Algunos monjes reciben la ordenación sacerdotal y desempeñan funciones espirituales en la comunidad o en la hospedería dirigiendo a los que vienen a hacer un retiro. Los sacerdotes reciben una preparación adecuada para actuar como directores espirituales, profesores de teología, y desempeñan también otras tareas que exigen una responsabilidad especial. Sin embargo, no se es ordenado sacerdote simplemente para ejercer una función. El sacerdocio es una perfección que se añade a su vida monástica de oración.

Otros permanecen simplemente monjes, sin recibir las sagradas órdenes. Estos pueden dedicarse más bien a la oración coral y al estudio. O bien darse más al trabajo manual y a la lectura meditada o al estudio.
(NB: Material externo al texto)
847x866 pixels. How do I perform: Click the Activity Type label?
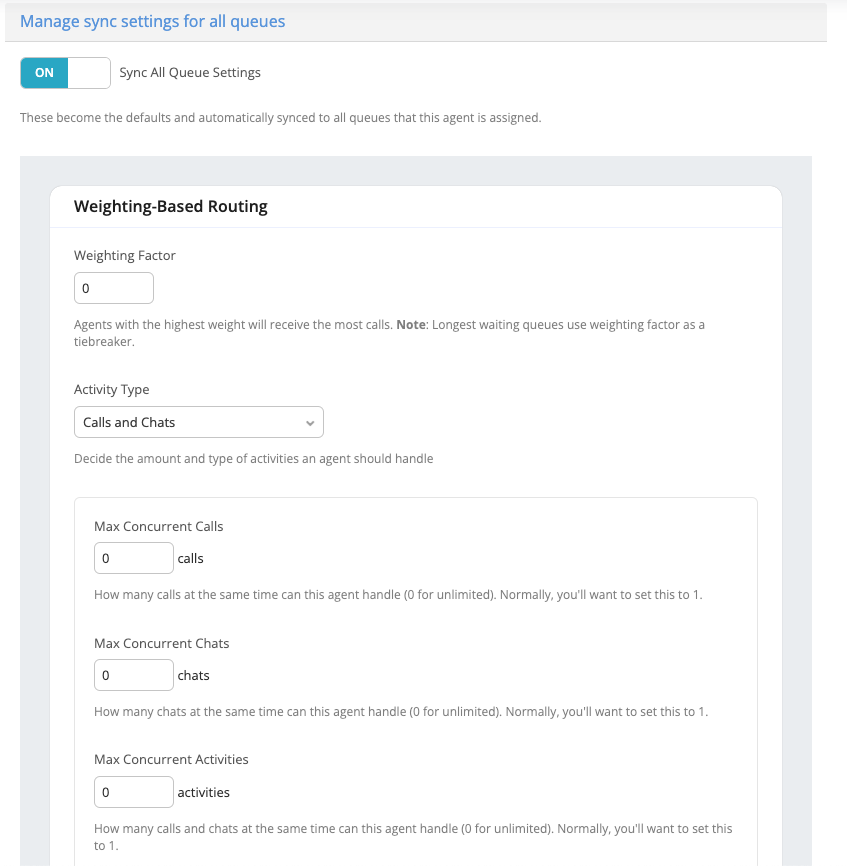(x=112, y=389)
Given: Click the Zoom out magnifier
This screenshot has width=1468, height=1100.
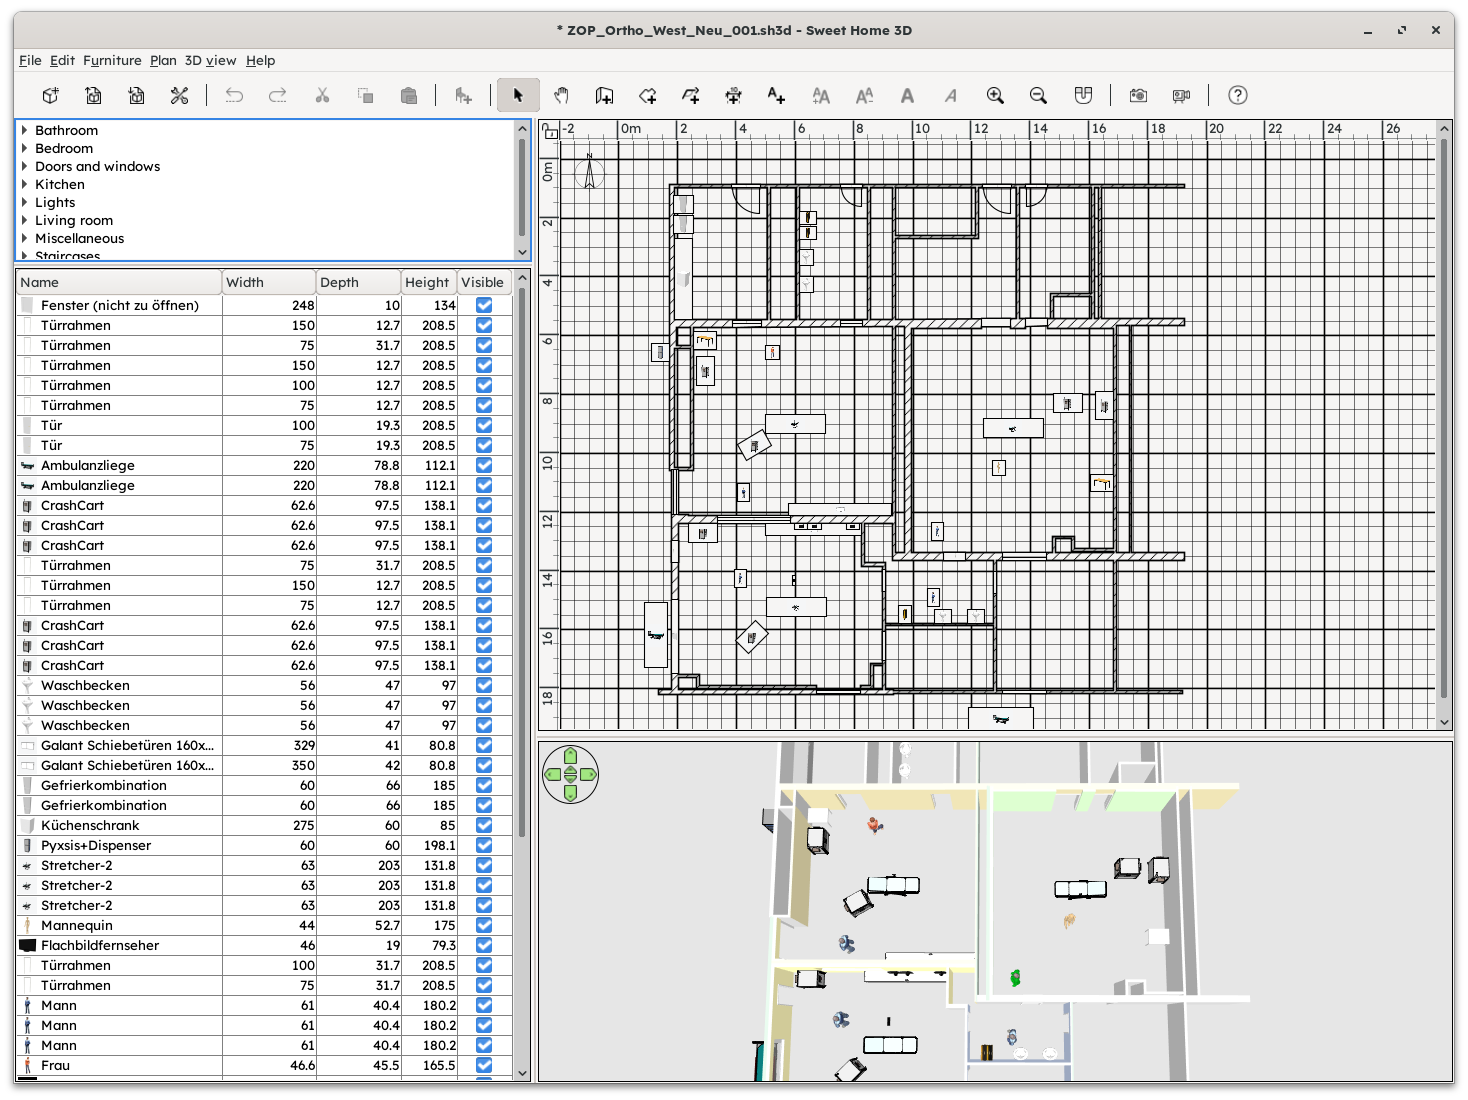Looking at the screenshot, I should pyautogui.click(x=1038, y=96).
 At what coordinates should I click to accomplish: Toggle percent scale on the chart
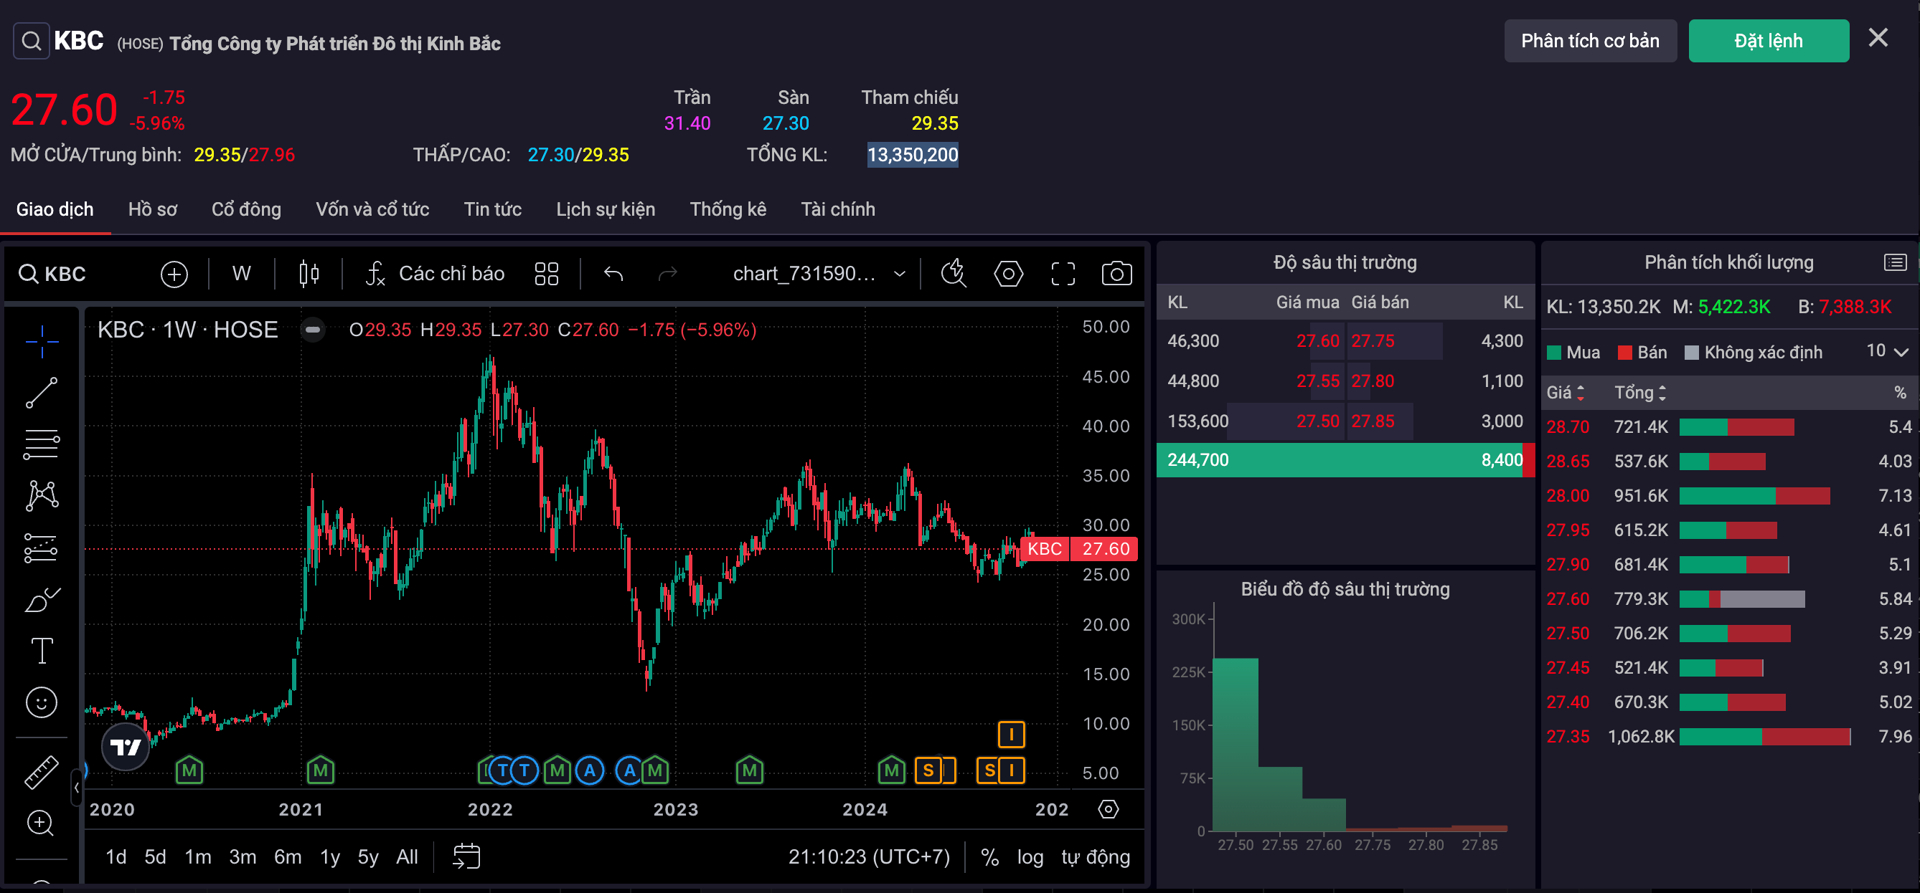989,857

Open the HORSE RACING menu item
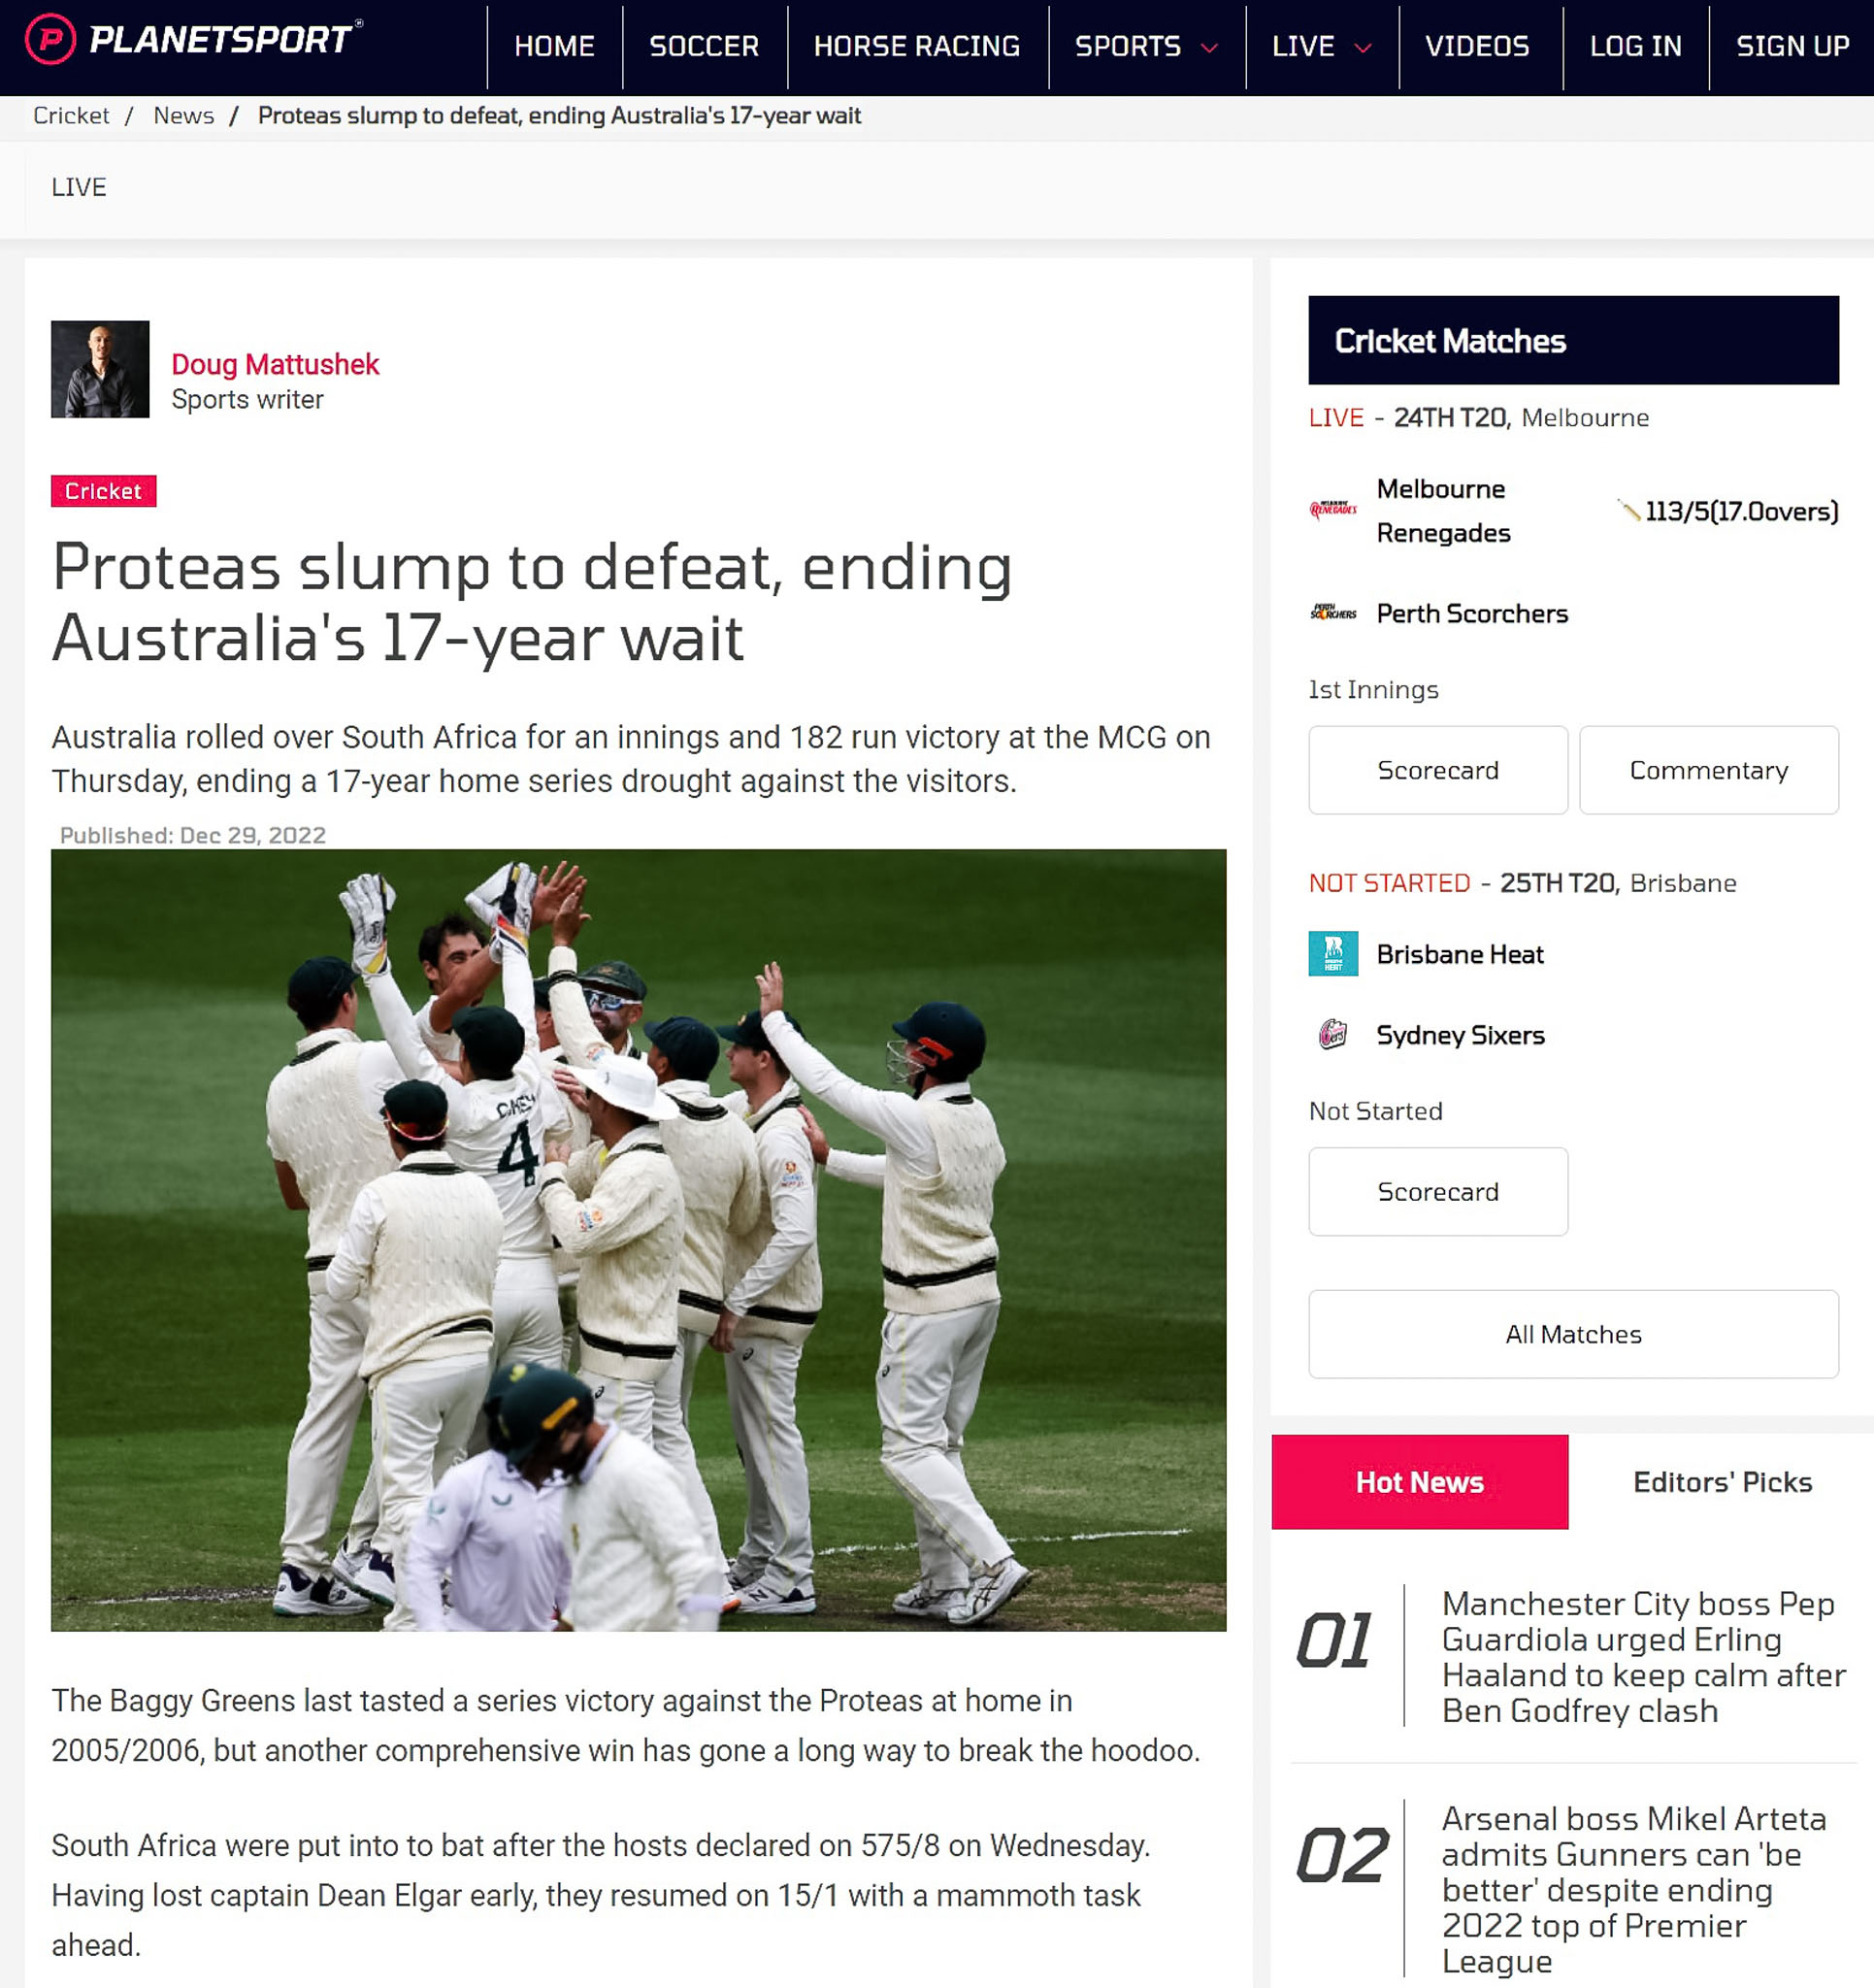point(917,46)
La proporción puede diferir según los casos.

Ante había dos categorías de monjes claramente diferenciadas: los monjes de coro y los así llamados hermanos conversos. Canónicamente, los hermanos conversos estaban en un nivel distinto del de los monjes de coro. Pero actualmente se han unificado las categorías. Todos tienen los mismos privilegios y son jurídicamente iguales. Con todo, la diferencia de funciones se mantiene, ya que algunos monjes sienten más atracción hacia el trabajo manual que al intelectual, y otros están más dotados para el servicio del coro. La uniformidad rígida jamás ha sido el verdadero ideal monástico; al contrario, tiene que haber lugar para una diversidad de dones y atractivos y nadie debe tratar de obligar a las personas a entrar en un molde para el que no están hechas ni por naturaleza ni por gracia.

Hombres de todo tipo, profesión, temperamento, clase social, raza y nación se unen en el monasterio por vínculos de fe y de caridad. Han aprendido por experiencia que todos son hijos del mismo Padre que está en el cielo. Aquí no existen discriminaciones sociales o raciales. Todos son uno en Cristo, y todos pueden cantar al unísono con el salmista: “Ved: que dulzura qué delicia, convivir los hermanos unidos” (Sal 132, 1).